→ **Requirements**: Replace "switch" with "control" in the stretch of entries from the line containing "Toggle the Sync everything switch" through the line containing "coord(814,113)". Give back only those lines with nothing else changed, and leave out the pictures.

→ **Materials provided**:
::::::::::

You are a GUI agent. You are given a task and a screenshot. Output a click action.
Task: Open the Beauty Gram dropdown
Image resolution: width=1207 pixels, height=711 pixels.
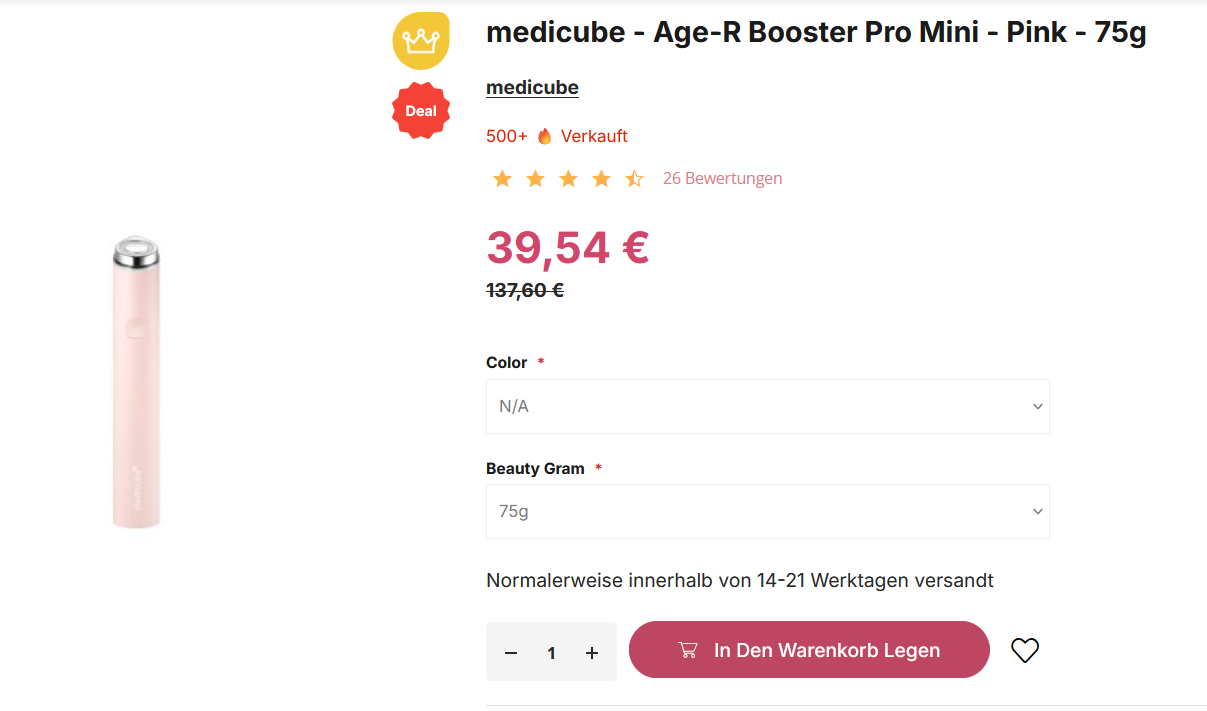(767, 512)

::::::::::

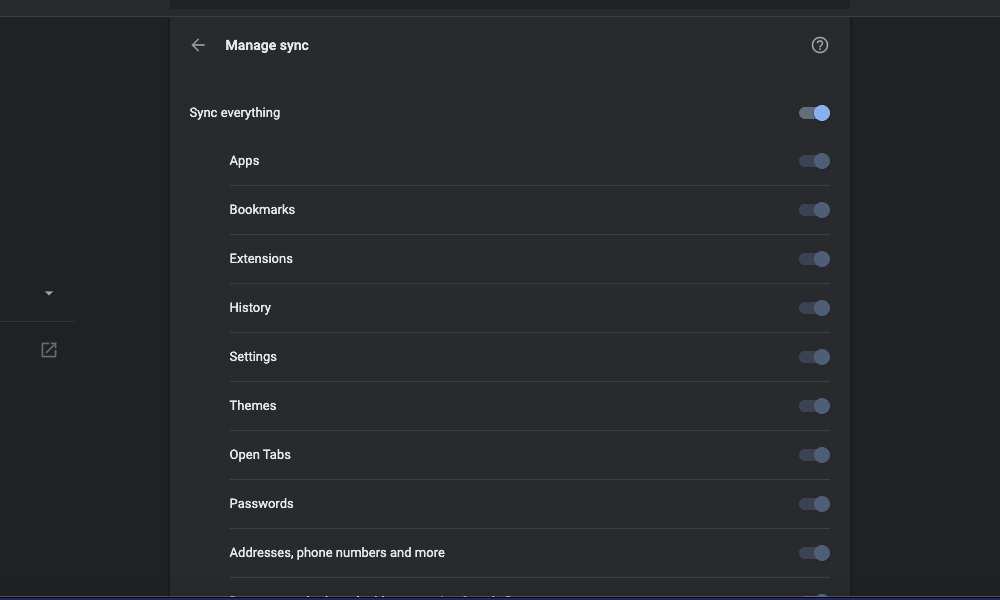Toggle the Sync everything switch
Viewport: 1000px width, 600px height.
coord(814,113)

::::::::::

→ **Correct result**:
Toggle the Sync everything control
Viewport: 1000px width, 600px height.
coord(814,113)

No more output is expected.